For the last decades, synthetic oligonucleotides (oligos) have bloomed various applications such as nucleic acid-based therapies (CRISPR-Cas9, DNA/RNA vaccines, RNAi), synthetic biology, protein engineering, and DNA-based data storage. Also, nucleic acid-based technologies such as mRNA vaccines or diagnostics are underscored by the COVID-19 pandemic. As they emerge as the most promising weapons against the current pandemic, we expect an increasing need for highly accessible nucleic acid-based technologies. Although oligo synthesis technology has been developing in terms of fidelity and throughput, oligo synthesis is still vulnerable to various synthesis conditions such as humidity, temperature and concentration of reagents. Furthermore, the applications were suffering from the low quality of oligo libraries especially for complex libraries due to a lack of adequate purification method. To solve the problem, our lab was deeply interested in increasing the fidelity of the complex oligo libraries in accordance with our lab’s motto “helping life scientist with technology”.
Six years ago, our lab introduced pyrosequencing-based oligo purification technology . The technology was operated by sequencing the oligo libraries followed by one by one isolation of error-free oligos with a laser-based isolation system. We believe that the technology reduced the cost of gene synthesis by order since the efficiency of gene synthesis largely relies on the fidelity of building blocks that is synthetic oligos. But the throughput which is defined by the number of different oligos that can be simultaneously purified was not suitable to be applied to various state of art nucleic acid-based technologies. Also, we previously utilised a pyrosequencing system (454 Life Sciences) that faded out, and a laser-based isolation instrument, an in-house instrument. The technology was hardly adopted by other researchers from the world. To meet the strong demand for high fidelity complex oligo libraries, we were thirsty for the new technology that can purify complex oligo libraries and that can be immediately adopted by researchers in both academia and industry. To harness these problems, we recently developed multiplex oligonucleotide libraries purification by synthesis and selection (MOPSS) . The project was initiated by simple thinking of “how to measure the length of DNA in a high-throughput manner”. Spacing between nucleotides is 0.34 nm and is too small to physically separate error-free oligos with single-base resolution. Thus, we thought that strategy of counting the number of nucleotides that are coupled from end to end would be better rather than measuring the entire length at once. Then we came up with an idea that maybe we could purify complex oligonucleotide libraries in one pot if we could leverage the fact that most of the errors in synthetic oligo libraries are insertions and deletions (indels). Finally, the idea was refined as following; i) lengths of the oligos in the library is measured by repetitively coupling nucleotides for particular cycles, ii) error-free oligos and oligos with errors are distinguished by the type of nucleotides (i.e. A, G, T, and C) after the specific cycles of couplings, iii) a specific type of biotin-modified nucleotide, for example, biotin-modified dATP is added and is coupled to only error-free oligos followed by selection.

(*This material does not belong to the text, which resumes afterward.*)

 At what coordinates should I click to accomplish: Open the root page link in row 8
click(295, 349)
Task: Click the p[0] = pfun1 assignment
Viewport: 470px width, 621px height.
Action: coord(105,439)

When measuring the lengths of the oligos or repetitively coupling nucleotides, the NGS instrument was used. The main principle behind the NGS instrument is sequencing by synthesis (SBS). SBS is operated by coupling one nucleotide at a time to decipher the sequences of oligos which is identical to our main idea of purification. Depending on the lengths of oligo libraries that we want to purify, the number of coupling cycles must be adjusted. And we hacked the NGS instrument to physically acquire oligos from the flow cell after the intended cycle of couplings or sequencing. Theexperimental design is simple, and any lab with an NGS instrument can adopt this methodology. Since the NGS platform is one of the most widely used and is available to industries, in addition to core and individual labs in academia, we believe that the technology can be easily adopted by researchers.

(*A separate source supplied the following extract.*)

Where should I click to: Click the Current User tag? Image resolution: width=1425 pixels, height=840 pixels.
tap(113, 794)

The MOPSS can be applied to highly complex oligo libraries of different lengths, enabling the simultaneous purification of complex oligo librarieswith different lengths. The proposed technology allows the discarding of oligos with indels by determining the type of nucleotide at the design position; therefore, the purification is unaffected by the oligo sequences, complexity, and differently designed lengths within a library. To harness these advantages, we successfully purified a digital-data-encoded oligo library that was designed with degenerate bases (a combination of two or more nucleotides at a position) and complementarity-determining region (CDR) H3 region encoding oligo libraries with multiple lengths (diversity > 10^9, empirically achieved diversity > 10^6).
Since oligo libraries with high fidelity are fundamental building blocks in various applications, we believe that tackling the major bottleneck of synthesis will allow the technology to flourish and meet the strong demands in numerous research fields. In particular, as nucleic acid-based technologies, such as vaccines or diagnostics, emerge as the most promising weapons against the current pandemic, we expect an increasing need for highly accessible nucleic acid purification methodologies.
- Lee, H. et al. A high-throughput optomechanical retrieval method for sequence-verified clonal DNA from the NGS platform. Nat. Commun. 6, (2015).
- Choi, H et al. Purification of multiplex oligonucleotide libraries by synthesis and selection, Nat. Biotechnol. (2021).